Уайлдвуд-Хилл представлял собой пологий склон протяженностью две сотни футов, где вились рельсы и тропа, которые упирались в кладбище допотопных поездов. По тропе весело взбирались мужчины, женщины, дети, выбирая самую удобную точку по сторонам железнодорожного тупика. Будка подъемника, испускавшая дым, была водружена на электроустановку размером с локомотив. Из будки, средней точки ее железного брюха, торчало что-то вроде механического хобота: мускулистый кран из стальных балок с тупым стальным крюком на конце.
В семь часов ворота вагона, где стояла Мэри, распахнулись; при свете факелов слониху повели вверх по косогору. Толпа, завидевшая ее издалека, разразилась радостными криками, но поступь слонихи была скованной и медлительной, круговая тропа — длинной, и крики вскоре сменились негромкими разговорами.
Когда Мэри наконец приблизилась, можно было подумать, что она спокойно подойдет к подъемнику, но при виде толпы она застыла. Иные клялись, что она заметила стальной крюк, но, вероятно, они переоценили ум слона. В это самое время суток ее обычно вели на представление; да, на ней была шапочка и пелерина, да, ее встречала ликующая толпа. Но не было шатра. И еще настроение толпы — существо, живущее не разумом, а чувствами, должно было уловить его и испугаться.
Она отшатнулась от дорожки и повернула бы назад, если бы не тычки шестом. Но ничто на свете не могло заставить ее зашагать вперед, навстречу своей участи. Минуты текли, толпа разочарованно шумела, и вот помощь пришла с неожиданной стороны. Кто-то протиснулся сквозь строй униформистов. Это был Джозеф Бейлз, без циркового костюма. Без грима. Шерстяная куртка, поношенные рабочие брюки, котелок. Судя по неуверенной речи и походке, он успел угоститься в вагончике яблочной водкой. Он вытирал рукавом глаза; приглядевшись, можно было различить вокруг них сеть красных жилок.
Мэри тут же потянулась хоботом к своему другу, тот легонько ее похлопал. «Сюда», — произнес он и сделал несколько шагов к подъемному крану.

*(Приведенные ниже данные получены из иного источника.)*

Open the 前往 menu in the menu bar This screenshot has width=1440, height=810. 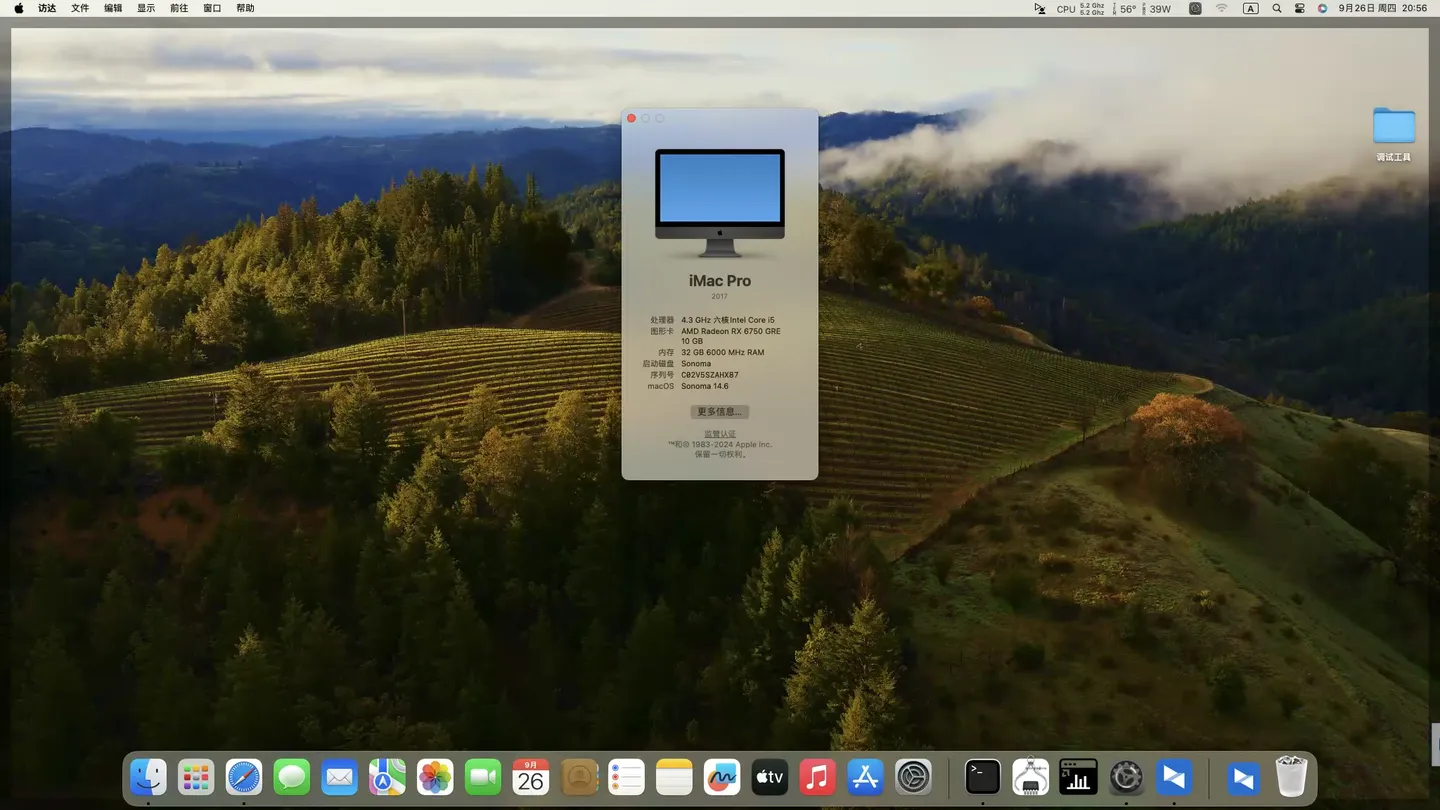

Слониха последовала за ним, но вскоре остановилась; ласки, одобряющие слова были бессильны — она ни в какую не желала приближаться к крюку.
Бейлз попытался ей улыбнуться, но не смог. Едва толпа снова заволновалась, он умиротворяющим жестом раскинул руки в стороны ладонями кверху. А потом повесив голову, тяжко, безнадежно вздохнул.